Not having structure for the project sucks

The main reason is, that I don't have a proper structure to build it.

Not having structure for the project sucks

Battling with yourself

I have been building a very simple project that should off taken me 2 weeks max to build, for nearly 2 months.

The main reason is that I don't have a proper structure to build it. This is my first time doing SaaS, and it has been like torture figuring out databases, ways to display content from the database, javascript integration with Django, and storing data from user forms into a database.

Every time starting to work on this project has felt like torture because it meant that I had to trial and error and google every single problem I had.

how do I even google this

How I forced myself to keep going

I have a daily task that I need to do, that involves pushing a commit each day. As long as I did one, the task is complete.

When I was making this website for the blog that you are reading, it was straightforward to do, and I had 5-6 big commits daily. As soon as I opened my code editor, I would know what to change and do and how to do it. I was working productively, and every day I improved something.

This project is different. I have no idea what I need to do, and there is no particular vision that I have for it. One thing I know is that it needs to be done and be out in the open as soon as possible. The problem is, I have to spend 5 hours getting a single foreign key field to display.

I had no idea how to deal with this hard project before I started going through the daily notes that I write from the time I was coding this blog. One thing was transparent. I was hating working on this blog at that time as well. I also couldn't figure out things and had to spend too much time on things that seemed too easy to spend even 10 minutes on.

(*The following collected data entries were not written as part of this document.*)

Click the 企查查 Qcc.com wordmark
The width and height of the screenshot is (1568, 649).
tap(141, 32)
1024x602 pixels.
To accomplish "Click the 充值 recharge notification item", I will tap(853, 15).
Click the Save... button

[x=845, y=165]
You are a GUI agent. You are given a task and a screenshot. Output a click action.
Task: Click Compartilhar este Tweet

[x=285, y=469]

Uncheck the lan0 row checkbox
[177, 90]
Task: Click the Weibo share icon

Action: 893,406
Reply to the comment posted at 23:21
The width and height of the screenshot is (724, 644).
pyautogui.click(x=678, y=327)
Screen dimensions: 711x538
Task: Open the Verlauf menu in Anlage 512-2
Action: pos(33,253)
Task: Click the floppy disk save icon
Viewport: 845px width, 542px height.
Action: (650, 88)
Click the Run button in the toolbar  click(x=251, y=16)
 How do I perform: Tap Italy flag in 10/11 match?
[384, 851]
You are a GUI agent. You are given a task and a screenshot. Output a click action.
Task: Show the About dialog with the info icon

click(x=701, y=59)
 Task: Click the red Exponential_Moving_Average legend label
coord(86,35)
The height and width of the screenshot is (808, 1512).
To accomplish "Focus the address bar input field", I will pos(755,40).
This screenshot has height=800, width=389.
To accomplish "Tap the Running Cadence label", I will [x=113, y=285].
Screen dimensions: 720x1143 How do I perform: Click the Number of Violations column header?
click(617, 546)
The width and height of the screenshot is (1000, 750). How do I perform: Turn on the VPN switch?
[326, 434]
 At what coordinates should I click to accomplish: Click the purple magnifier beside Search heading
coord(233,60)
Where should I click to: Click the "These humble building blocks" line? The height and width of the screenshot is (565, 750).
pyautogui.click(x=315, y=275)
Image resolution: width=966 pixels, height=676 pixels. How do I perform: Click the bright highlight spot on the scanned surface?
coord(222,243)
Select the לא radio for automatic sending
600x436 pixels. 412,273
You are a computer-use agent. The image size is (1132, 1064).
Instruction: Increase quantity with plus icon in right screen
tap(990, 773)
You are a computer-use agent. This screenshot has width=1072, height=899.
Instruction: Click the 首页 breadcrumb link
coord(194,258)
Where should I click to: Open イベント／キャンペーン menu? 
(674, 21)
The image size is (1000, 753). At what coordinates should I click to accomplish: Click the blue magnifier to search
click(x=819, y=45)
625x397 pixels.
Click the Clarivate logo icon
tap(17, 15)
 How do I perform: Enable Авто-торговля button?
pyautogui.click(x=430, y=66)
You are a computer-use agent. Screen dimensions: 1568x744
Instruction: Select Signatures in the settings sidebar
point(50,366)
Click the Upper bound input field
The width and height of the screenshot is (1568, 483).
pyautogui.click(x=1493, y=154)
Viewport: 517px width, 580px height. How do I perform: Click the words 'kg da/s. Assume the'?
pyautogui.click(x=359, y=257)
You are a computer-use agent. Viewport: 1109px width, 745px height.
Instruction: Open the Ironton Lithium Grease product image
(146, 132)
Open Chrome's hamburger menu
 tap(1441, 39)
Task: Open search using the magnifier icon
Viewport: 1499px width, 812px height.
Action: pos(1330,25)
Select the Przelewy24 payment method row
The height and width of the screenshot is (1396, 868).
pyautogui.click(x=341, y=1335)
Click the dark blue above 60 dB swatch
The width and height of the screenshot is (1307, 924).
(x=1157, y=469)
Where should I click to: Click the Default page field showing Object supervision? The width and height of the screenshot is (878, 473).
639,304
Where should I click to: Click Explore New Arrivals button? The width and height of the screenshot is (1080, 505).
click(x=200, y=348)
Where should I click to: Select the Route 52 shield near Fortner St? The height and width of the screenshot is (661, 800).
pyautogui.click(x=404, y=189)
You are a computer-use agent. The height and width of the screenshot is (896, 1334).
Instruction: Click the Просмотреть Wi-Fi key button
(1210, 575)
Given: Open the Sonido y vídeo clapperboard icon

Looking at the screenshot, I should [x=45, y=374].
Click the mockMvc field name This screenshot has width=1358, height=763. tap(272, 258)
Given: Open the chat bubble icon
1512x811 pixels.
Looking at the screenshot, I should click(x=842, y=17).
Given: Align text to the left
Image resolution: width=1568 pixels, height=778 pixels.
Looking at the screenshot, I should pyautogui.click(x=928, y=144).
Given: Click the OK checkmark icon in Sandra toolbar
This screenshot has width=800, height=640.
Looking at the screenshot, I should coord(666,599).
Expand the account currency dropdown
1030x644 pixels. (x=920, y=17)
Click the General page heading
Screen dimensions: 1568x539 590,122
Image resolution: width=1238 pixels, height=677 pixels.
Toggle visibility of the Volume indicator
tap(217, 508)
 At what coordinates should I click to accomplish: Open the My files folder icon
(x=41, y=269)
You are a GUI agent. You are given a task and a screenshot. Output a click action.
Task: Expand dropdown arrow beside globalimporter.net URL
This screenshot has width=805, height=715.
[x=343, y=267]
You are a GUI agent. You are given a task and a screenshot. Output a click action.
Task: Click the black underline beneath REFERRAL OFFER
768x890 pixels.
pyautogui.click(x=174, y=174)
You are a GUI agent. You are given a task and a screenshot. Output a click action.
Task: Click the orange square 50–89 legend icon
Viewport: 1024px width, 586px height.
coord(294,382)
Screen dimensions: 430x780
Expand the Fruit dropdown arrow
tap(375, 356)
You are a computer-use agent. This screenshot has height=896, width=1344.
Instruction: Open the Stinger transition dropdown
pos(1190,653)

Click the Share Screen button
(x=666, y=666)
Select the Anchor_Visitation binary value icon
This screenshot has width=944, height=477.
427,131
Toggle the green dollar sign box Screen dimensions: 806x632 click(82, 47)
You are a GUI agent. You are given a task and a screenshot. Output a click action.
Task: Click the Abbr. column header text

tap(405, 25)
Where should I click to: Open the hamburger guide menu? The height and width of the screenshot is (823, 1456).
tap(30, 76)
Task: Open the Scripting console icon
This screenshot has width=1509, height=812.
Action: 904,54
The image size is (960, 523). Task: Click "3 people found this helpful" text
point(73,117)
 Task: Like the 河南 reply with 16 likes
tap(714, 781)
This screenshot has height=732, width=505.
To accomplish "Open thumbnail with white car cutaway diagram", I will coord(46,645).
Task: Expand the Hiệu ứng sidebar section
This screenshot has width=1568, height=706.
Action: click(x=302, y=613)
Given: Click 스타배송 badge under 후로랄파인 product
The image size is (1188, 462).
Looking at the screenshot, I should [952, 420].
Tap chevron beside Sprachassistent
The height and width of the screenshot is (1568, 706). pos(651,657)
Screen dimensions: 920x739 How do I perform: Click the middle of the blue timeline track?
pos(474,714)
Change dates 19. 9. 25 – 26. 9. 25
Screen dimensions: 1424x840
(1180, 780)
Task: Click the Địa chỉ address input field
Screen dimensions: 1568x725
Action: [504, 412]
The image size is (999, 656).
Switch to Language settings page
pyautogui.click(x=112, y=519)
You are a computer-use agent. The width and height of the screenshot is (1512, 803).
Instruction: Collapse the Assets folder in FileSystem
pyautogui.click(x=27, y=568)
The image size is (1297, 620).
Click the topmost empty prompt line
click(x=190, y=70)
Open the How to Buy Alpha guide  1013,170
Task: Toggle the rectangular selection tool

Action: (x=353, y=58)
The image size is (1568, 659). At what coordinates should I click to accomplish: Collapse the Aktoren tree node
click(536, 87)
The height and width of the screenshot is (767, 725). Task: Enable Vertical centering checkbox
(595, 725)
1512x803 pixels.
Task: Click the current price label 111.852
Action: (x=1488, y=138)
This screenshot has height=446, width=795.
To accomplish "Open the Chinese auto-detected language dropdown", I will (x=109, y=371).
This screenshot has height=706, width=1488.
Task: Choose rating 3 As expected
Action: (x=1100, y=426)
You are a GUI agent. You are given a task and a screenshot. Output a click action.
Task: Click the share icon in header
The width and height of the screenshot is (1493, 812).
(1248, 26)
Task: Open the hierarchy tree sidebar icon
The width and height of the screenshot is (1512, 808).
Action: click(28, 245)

Huh? Why do I remember it differently then?

Finished project

Once you have submitted a ready product that is working steadily and is solving some other peoples problems you automatically start focusing on other things, things that are not the core functionality or the structure of your project, but the usability and the UI/UX.

The part after the main release is very different from the main building phase. It requires you to understand and tweak the project in the ways to improve already existing experience, not invent what this experience should be in the begging.

What has solved all of my problems:

Trello kanban board.

It might seem stupid that I didn't create one earlier, but I have around 100 Trello boards that I am in already! I thought that I didn't need another board that just tracked nothing and did nothing. I thought that I could store everything in my head and each time gets on with it.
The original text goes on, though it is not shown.